Exactly and only the lines below from the one containing "1039x842 pixels. How" down to the one containing "the MP3/Auxiliary Input" are wanted, both included; please exclude every picture.

Excerpted data
========================================================================

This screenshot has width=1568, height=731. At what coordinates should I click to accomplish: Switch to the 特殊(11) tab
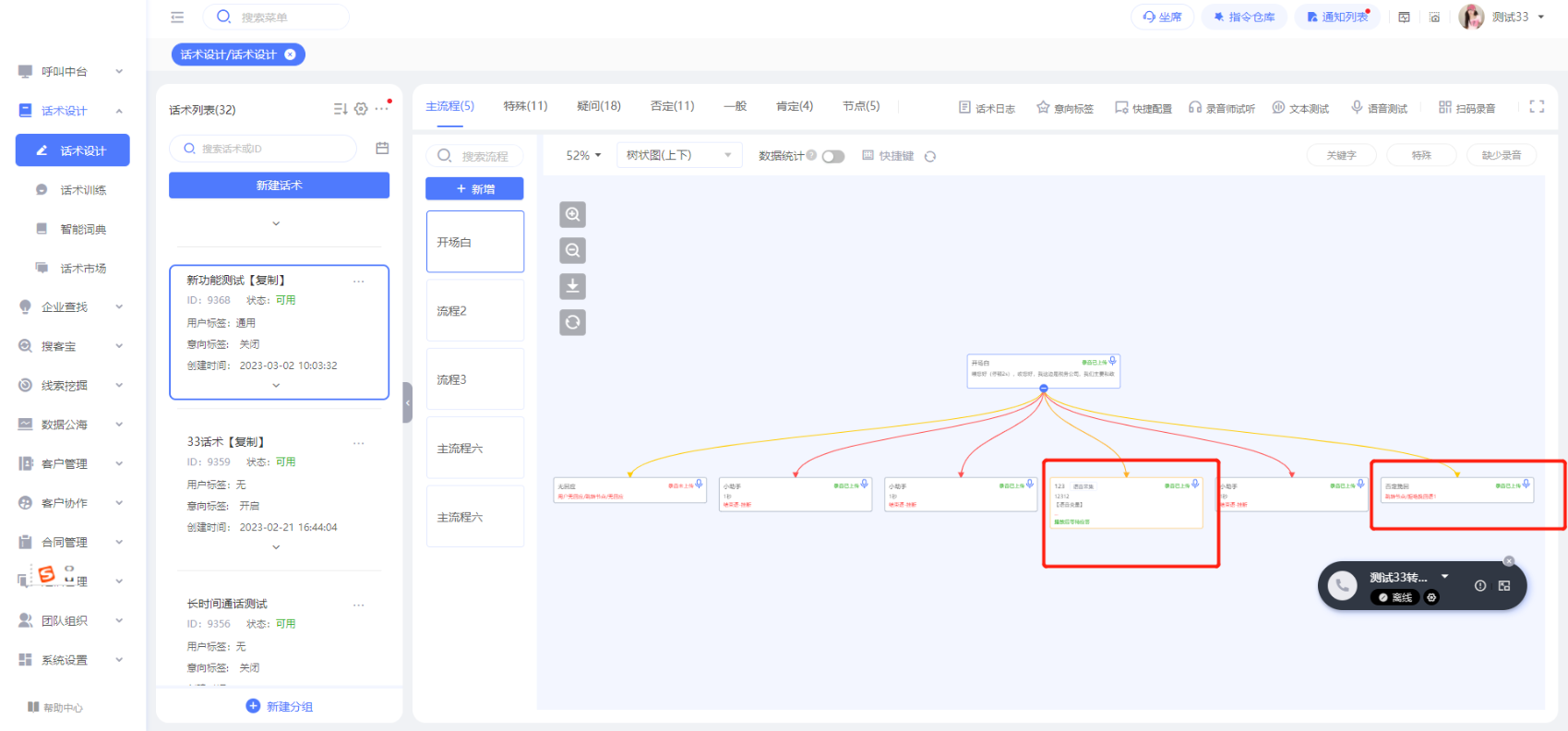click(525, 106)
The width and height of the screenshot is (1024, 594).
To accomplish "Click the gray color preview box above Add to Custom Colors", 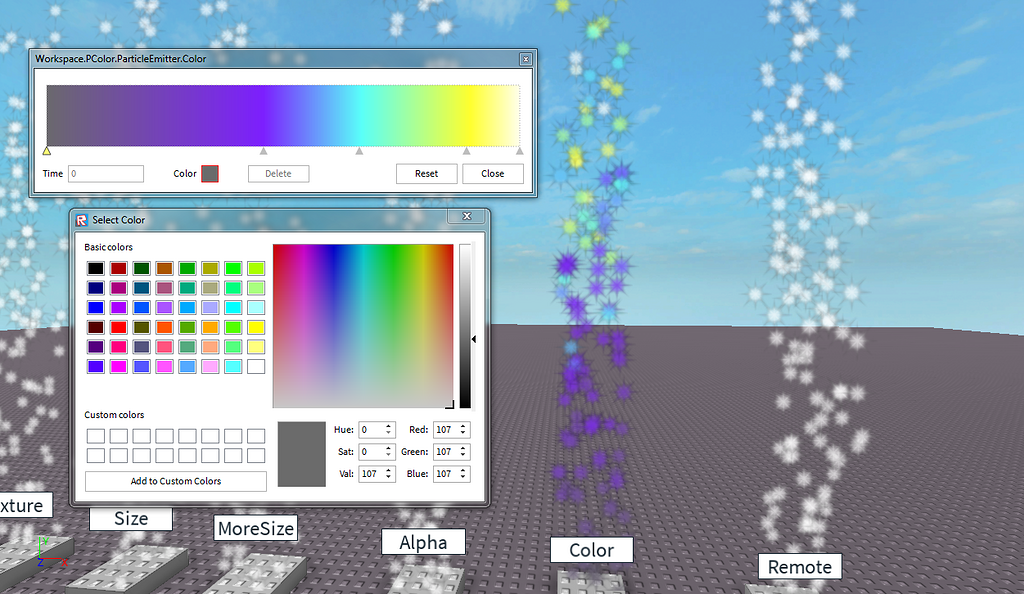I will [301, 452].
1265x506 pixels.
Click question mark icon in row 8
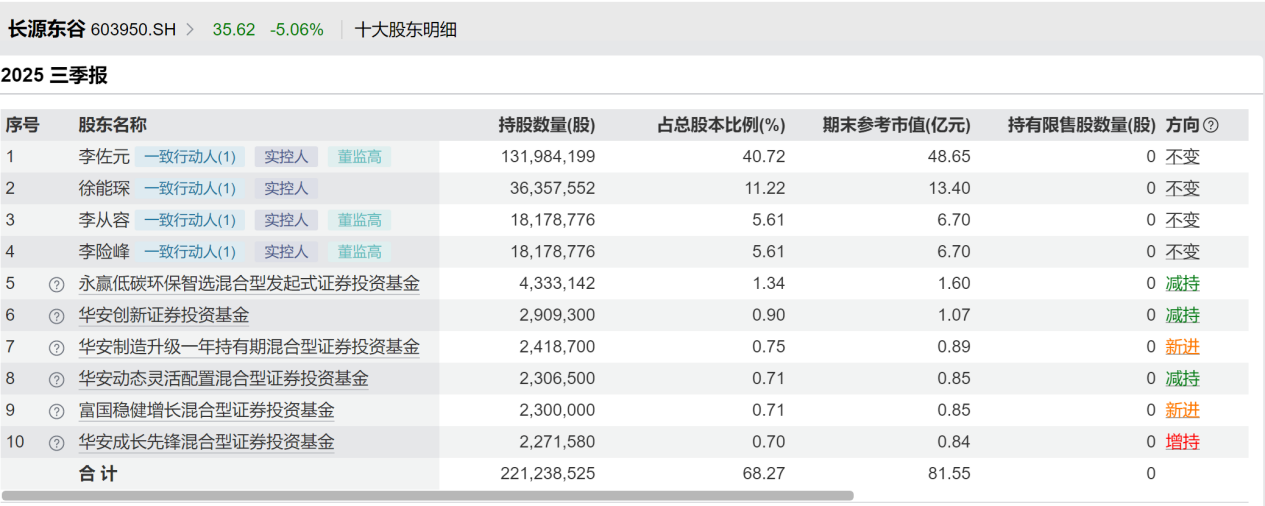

========================================================================

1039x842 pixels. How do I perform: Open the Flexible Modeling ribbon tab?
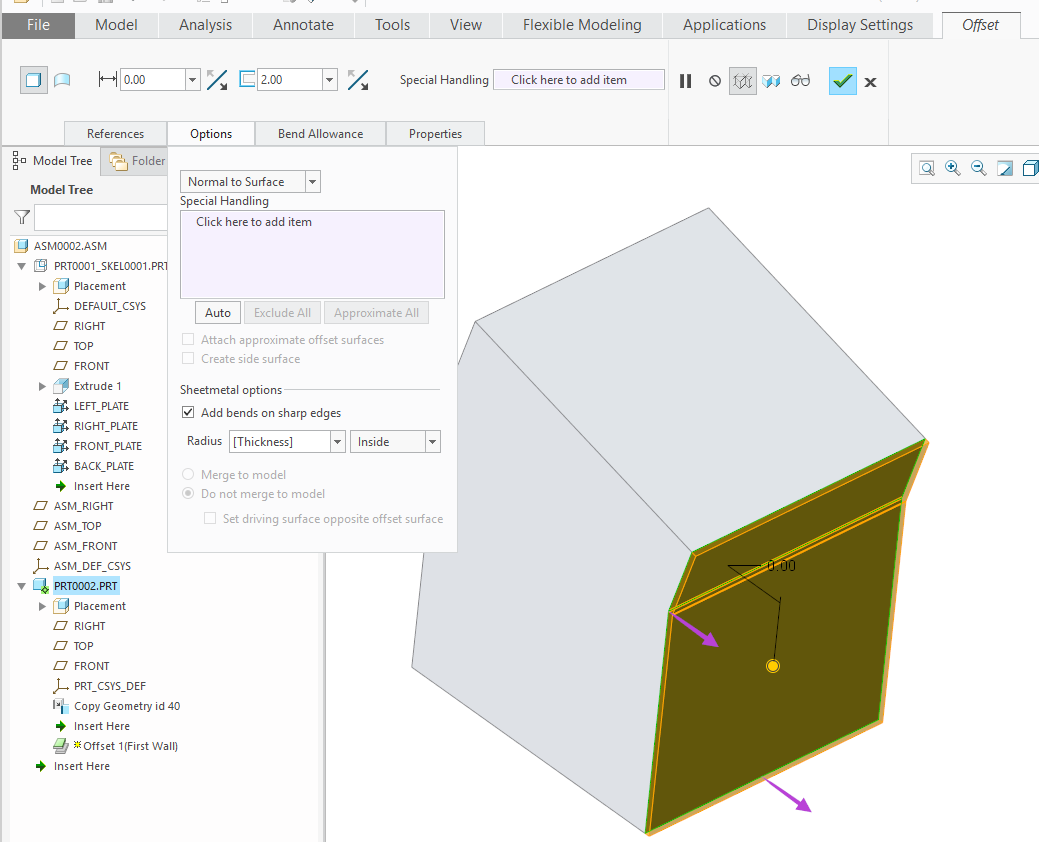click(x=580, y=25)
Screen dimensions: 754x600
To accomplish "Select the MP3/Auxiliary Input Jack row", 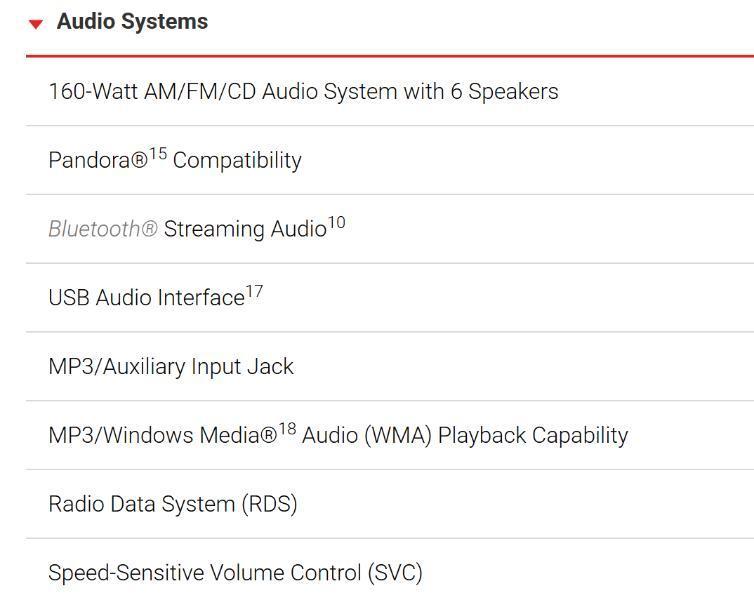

========================================================================

Response box
1039x842 pixels. How do I perform: Open the Flexible Modeling ribbon tab?
click(x=580, y=25)
Screen dimensions: 754x600
To accomplish "Select the MP3/Auxiliary Input Jack row", 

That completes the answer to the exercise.